INSTRUCTIONS TO FOLLOW: Could you restate the data word for word and drop the pictures?

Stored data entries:
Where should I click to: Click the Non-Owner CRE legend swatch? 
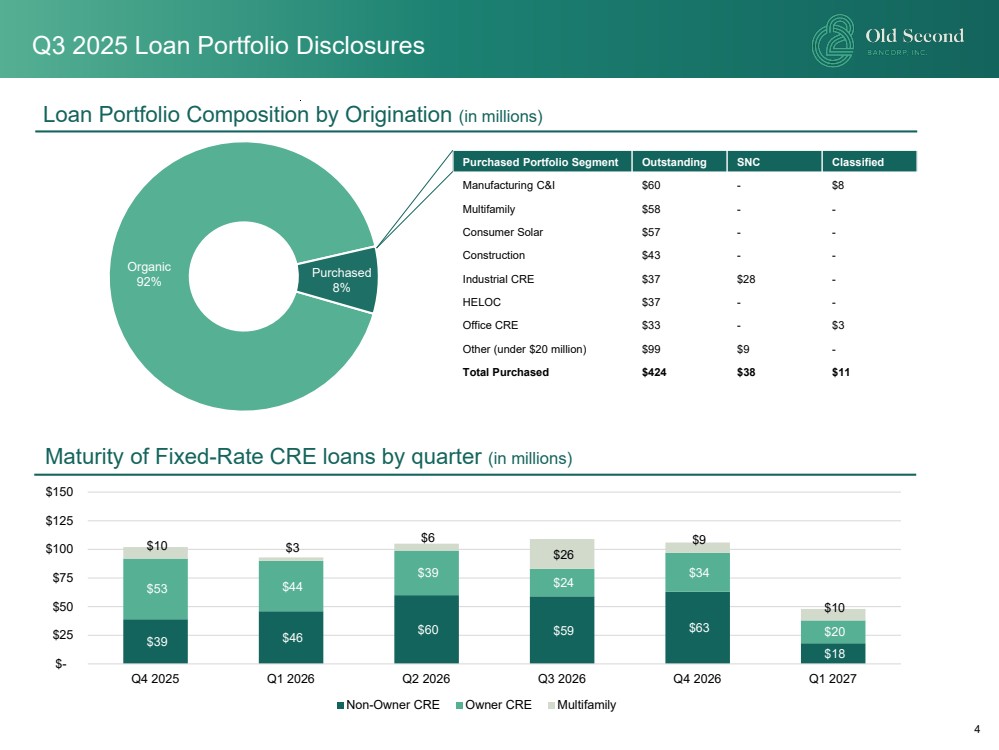(x=340, y=705)
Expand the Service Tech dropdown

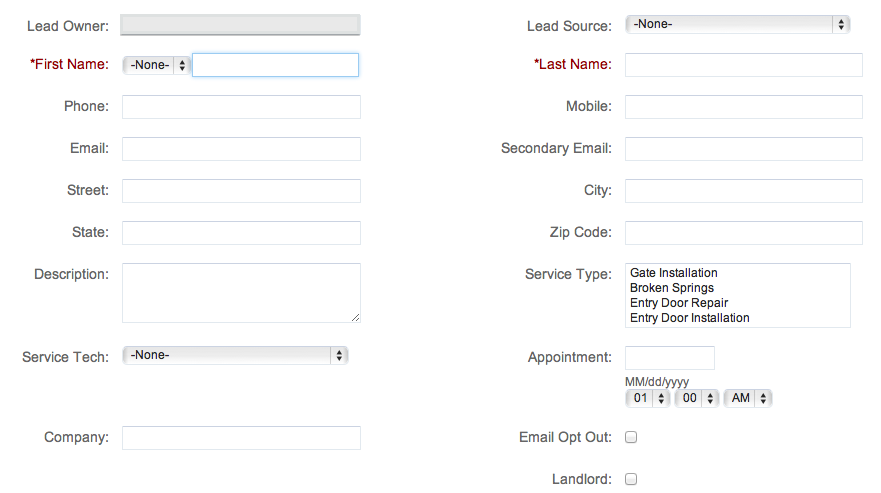(235, 355)
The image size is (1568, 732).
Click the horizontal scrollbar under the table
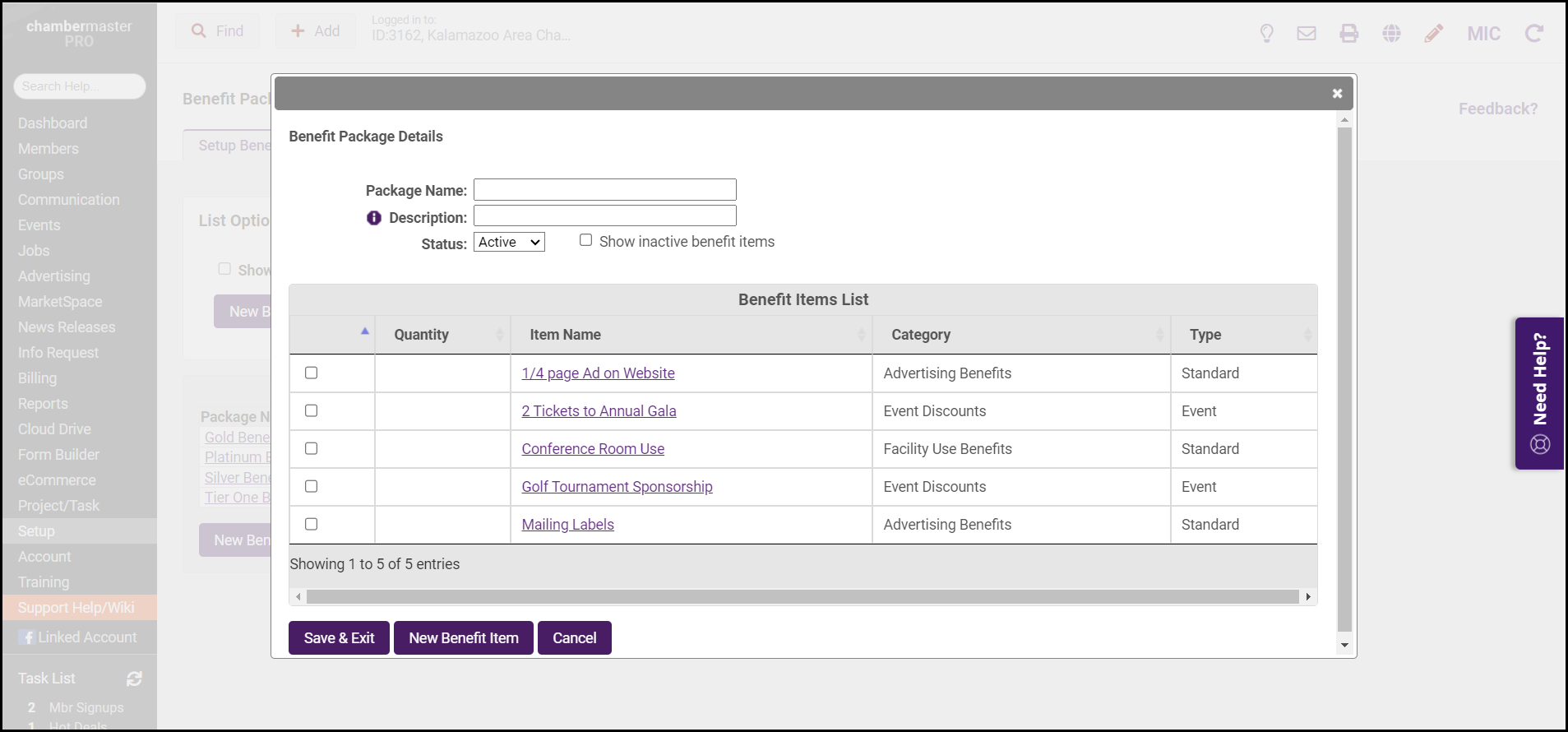click(802, 596)
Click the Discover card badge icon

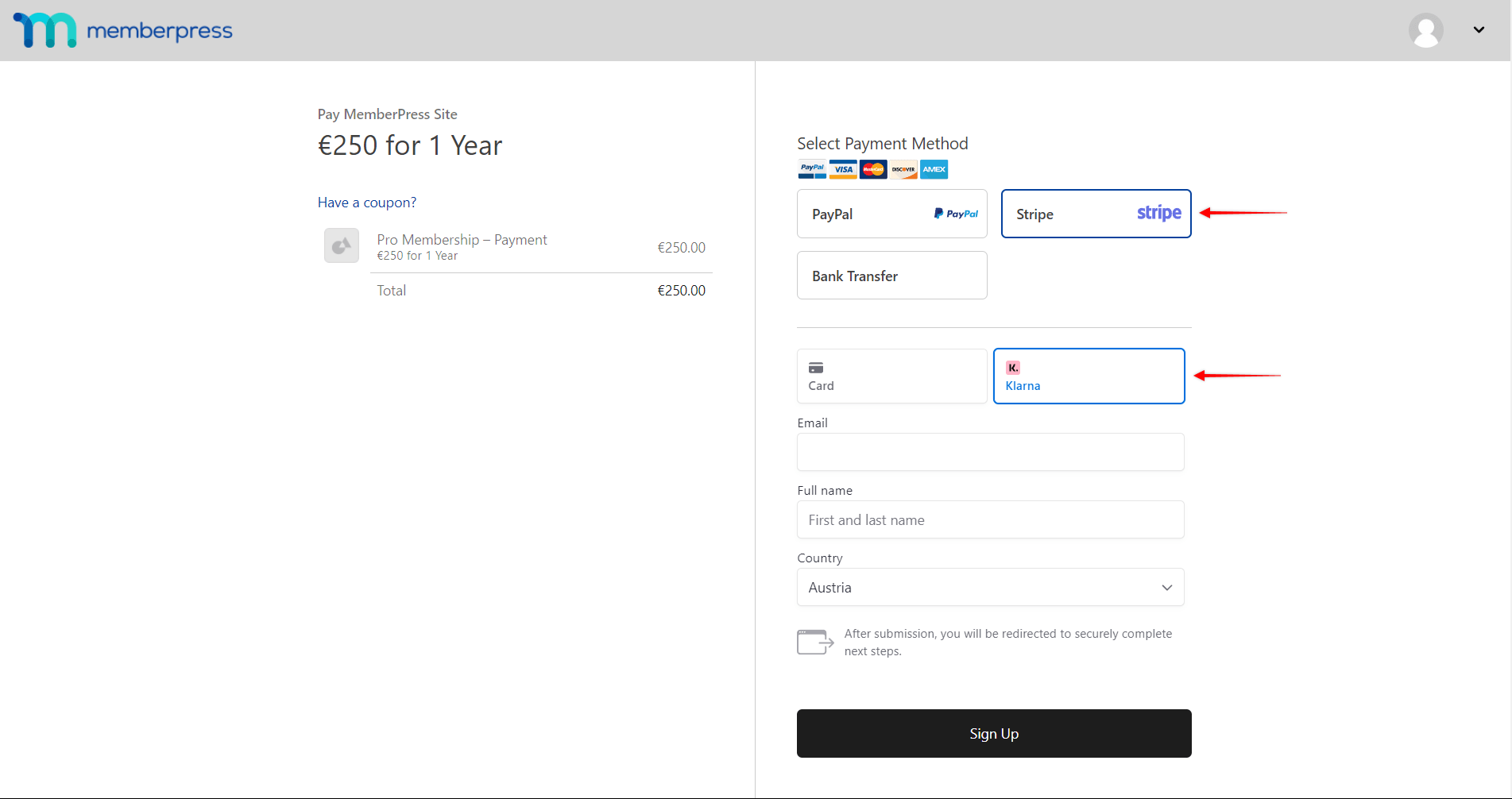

REPLY TO THE EXERCISE:
Where should I click to: Click the Non-Owner CRE legend swatch? 
(x=340, y=705)
Expand the Service Tech dropdown

(235, 355)
The image size is (1568, 732).
Click the horizontal scrollbar under the table
click(802, 596)
Click the Discover card badge icon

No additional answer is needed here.